Jeb Bush, candidat sous le fardeau de sa dynastie
AFP

WASHINGTON – Les pères fondateurs de l’Amérique haïssaient ce que Thomas Jefferson appelait "une aristocratie artificielle fondée sur la richesse et la naissance". On peut donc se demander ce qu’ils penseraient de Barbara Pierce Bush, la matriarche nonagénaire de sang bleu, à la crinière blanche et à la langue de vipère de la dynastie Bush, qui a grandi à Rye, banlieue cossue de New York.

Elle est la cousine éloignée d’un président (Franklin Pierce), l’épouse d’un autre (George Herbert Walker Bush), la mère d’un troisième (George Walker Bush) et également d’un autre fils qui a annoncé aujourd’hui qu’il se lançait lui aussi dans la course présidentielle: John Ellis "Jeb" Bush. Les Bush sont-ils "artificiels" – ou sont-ils de l’aristocratie que Jefferson disait accepter: fondée uniquement sur "la vertu ou le talent"? Nous verrons bientôt ce qu’en pensent les électeurs américains.

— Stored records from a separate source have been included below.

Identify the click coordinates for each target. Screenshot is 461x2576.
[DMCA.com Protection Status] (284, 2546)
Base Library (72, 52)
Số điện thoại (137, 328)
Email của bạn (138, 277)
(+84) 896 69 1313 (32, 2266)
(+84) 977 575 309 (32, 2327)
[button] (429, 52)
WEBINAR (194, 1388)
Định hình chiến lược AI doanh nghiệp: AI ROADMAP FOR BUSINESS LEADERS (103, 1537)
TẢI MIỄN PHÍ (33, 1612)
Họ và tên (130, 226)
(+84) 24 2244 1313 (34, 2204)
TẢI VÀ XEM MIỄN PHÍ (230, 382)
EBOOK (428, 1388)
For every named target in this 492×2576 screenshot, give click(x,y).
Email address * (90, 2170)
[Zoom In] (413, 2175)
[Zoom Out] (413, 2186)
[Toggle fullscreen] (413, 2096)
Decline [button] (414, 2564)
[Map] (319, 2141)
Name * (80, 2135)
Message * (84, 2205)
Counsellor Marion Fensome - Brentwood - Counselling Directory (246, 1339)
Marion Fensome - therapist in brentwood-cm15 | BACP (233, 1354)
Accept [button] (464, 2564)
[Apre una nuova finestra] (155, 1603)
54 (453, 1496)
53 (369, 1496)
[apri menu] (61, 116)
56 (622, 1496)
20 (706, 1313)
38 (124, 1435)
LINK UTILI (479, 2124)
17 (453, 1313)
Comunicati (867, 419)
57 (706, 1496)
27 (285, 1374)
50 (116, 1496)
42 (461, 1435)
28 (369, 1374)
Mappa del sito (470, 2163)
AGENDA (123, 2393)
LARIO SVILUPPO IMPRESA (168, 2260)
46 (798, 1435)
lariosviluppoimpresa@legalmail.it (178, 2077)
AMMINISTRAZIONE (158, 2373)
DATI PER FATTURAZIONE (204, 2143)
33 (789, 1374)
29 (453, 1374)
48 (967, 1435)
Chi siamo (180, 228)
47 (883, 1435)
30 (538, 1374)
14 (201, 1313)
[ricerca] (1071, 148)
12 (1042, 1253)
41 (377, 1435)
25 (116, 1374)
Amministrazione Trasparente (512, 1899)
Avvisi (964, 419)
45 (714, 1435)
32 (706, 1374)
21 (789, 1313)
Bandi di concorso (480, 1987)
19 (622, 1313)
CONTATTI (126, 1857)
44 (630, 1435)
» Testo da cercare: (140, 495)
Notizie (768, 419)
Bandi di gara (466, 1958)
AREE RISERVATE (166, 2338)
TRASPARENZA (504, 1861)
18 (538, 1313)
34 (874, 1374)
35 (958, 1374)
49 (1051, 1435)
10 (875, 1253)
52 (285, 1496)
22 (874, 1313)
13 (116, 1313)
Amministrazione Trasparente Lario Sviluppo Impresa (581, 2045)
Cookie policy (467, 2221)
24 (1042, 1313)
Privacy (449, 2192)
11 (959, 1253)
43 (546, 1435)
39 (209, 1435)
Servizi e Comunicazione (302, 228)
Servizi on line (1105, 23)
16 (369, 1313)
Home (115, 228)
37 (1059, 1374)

Jusqu'à présent, être un Bush a en tout cas été autant (si ce n'est plus) synonyme de fardeau que d'aubaine pour Jeb. Si les relations de sa famille lui ont permis d'accumuler un trésor de guerre de peut-être 100 millions de dollars, d'avoir des contacts dans des États clés et de n'avoir aucun mal à attirer l'attention, il a été freiné par des questions concernant le bilan controversé de son frère aîné.

Tout particulièrement la décision désastreuse de ce dernier d'envahir l'Irak en 2003. Quasiment tout le monde en Amérique, y compris les rivaux va-t-en guerre républicains de Jeb Bush, regarde maintenant la guerre en Irak comme une erreur colossale. Et pourtant, Jeb a semblé surpris qu'on l'interroge sur le sujet et a d'abord défendu son frère en invoquant sa loyauté envers sa famille. Mais après des jours d'hésitation, il s'est finalement rallié à l'opinion de ses concurrents.

Jeb! (sans Bush)

Il porte aussi comme fardeau la réputation de modérés idéologiques qu'ont son frère et de son père, particulièrement à côté de l'extrême droite et du Tea Party. Jeb a bien essayé de prouver sa bonne foi conservatrice en s'opposant audacieusement au droit à l'avortement et à l'ouverture du mariage aux couples de même sexe. Mais sa famille ayant fait preuve d'une plus grande ouverture d'esprit par le passé, l'approche modérée et prudente de Jeb sur des sujets comme l'éducation publique ou l'immigration apparaît en conséquence assez suspecte aux yeux de la droite.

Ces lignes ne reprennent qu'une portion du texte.